One of the main goals of the low energy nuclear theory is to build a comprehensive microscopic framework, in which nuclear bulk properties, excitations, and low energy reactions can be described. For medium-mass and heavy nuclei, self-consistent methods based on the Density Functional Theory (DFT) [1,2] have already achieved a level of precision that allows for analysis of experimental data for a wide range of properties of nuclei throughout the chart of the nuclides. For example, the self-consistent Hartree-Fock-Bogoliubov (HFB) models based on the Skyrme energy functionals [3,4,5] are able nowadays to reproduce nuclear masses with an rms error of about 700keV [6,7]. The development of a universal nuclear density functional, however, still requires a better understanding and improved description of the density dependence, isospin effects, pairing force, many-body correlations, and symmetry restoration.
Nuclear pairing is an important ingredient of the nuclear density functional, and it becomes crucial for open shell nuclei, in particular weakly bound systems, where the effects of coupling to continuum become significant [8,9]. In this case, the BCS model is not adequate [8] and the fully self-consistent HFB approach must be used.
In most HFB applications, pairing interaction is assumed to be either in the form of the finite range Gogny force [10] or the zero-range, possibly density-dependent, delta force [11,8,9]. Gogny interaction in the pairing channel can be viewed as a regularized contact interaction, with regularization fixed through the finite range. The resulting pairing field is, however, nonlocal.
Calculations using the contact interaction are numerically simpler, but one has to apply a cutoff procedure within a given space of single-particle (s.p.) states [12,8]. When the dimension of this space increases, the pairing gap diverges for any given strength of the interaction. Therefore, the pairing strength has to be readjusted for each s.p. space. Thus the energy cutoff and the pairing strength together define the pairing interaction, and this definition can be understood as a phenomenological introduction of finite range [8,13]. Such a procedure is usually referred to as the renormalization of the contact pairing force. It is performed in the spirit of the effective field theory, whereupon contact interactions are used to describe low energy phenomena while the coupling constants are readjusted for any given energy cutoff to take into account neglected high energy effects.
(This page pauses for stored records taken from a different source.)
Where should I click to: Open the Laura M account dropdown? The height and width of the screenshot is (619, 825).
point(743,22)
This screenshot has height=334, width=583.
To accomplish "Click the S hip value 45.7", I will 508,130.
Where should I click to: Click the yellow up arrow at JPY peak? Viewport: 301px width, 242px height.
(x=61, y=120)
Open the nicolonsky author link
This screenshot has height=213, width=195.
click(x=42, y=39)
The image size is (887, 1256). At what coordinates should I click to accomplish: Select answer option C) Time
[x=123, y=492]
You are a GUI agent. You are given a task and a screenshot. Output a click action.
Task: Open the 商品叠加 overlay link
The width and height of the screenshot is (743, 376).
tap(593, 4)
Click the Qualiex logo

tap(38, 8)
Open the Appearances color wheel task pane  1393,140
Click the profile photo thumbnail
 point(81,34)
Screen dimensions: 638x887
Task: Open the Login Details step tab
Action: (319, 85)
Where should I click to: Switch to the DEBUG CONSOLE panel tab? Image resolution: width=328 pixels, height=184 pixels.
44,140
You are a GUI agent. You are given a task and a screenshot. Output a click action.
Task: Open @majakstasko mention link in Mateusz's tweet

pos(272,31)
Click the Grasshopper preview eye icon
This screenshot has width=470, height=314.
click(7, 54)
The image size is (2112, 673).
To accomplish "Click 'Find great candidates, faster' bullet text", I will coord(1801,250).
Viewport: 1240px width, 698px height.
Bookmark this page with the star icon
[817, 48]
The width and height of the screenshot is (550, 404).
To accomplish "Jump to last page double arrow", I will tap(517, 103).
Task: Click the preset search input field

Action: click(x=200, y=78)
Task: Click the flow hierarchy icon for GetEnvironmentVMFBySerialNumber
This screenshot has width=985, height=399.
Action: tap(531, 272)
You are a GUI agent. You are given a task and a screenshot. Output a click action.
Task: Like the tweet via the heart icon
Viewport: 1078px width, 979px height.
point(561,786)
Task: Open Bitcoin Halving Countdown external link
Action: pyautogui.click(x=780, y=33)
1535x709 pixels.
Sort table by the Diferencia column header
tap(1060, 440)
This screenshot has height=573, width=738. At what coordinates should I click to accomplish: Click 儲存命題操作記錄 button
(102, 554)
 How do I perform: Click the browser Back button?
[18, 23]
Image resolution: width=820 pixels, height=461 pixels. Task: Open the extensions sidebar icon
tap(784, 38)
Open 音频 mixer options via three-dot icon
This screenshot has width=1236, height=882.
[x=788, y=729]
The renormalization procedure for the zero-range pairing interactions has been explored in Ref. [8] using the numerical solutions of the HFB equations. It has been shown that by renormalizing the pairing strength for each value of the cutoff energy one practically eliminates the dependence of the HFB energy on the cutoff parameter.
Recently, the issue of contact pairing force has been addressed in Refs. [14,15,16,17,18,19,20,21,22], suggesting that the renormalization procedure can be replaced by a regularization scheme which removes the cutoff energy dependence of the pairing strength. In subsequent papers, this regularization scheme has been applied to properties of the infinite nuclear matter [19], spherical nuclei [21,23], and trapped fermionic atoms [16,24].
In this study, we investigate the stability of the regularization scheme with respect to the cutoff energy for both spherical and deformed nuclei. Differences between the HFB results emerging from the pairing renormalization and pairing regularization procedures are analyzed.
The HFB and Skyrme HFB formalisms have been explained in great detail in many papers (see, e.g., Refs. [25,12]). The notation used in the present paper is consistent with that of Refs. [12,8,26]. This work is organized as follows. Sec. 2 gives a brief introduction to the pairing renormalization and regularization schemes. In Sect. 3 we explain the numerical framework used. The comparison between pairing regularization and renormalization techniques, studied for a large set of spherical and deformed nuclei, is discussed in Sec. 4. Finally, the summary and conclusions are given in Sec. 5.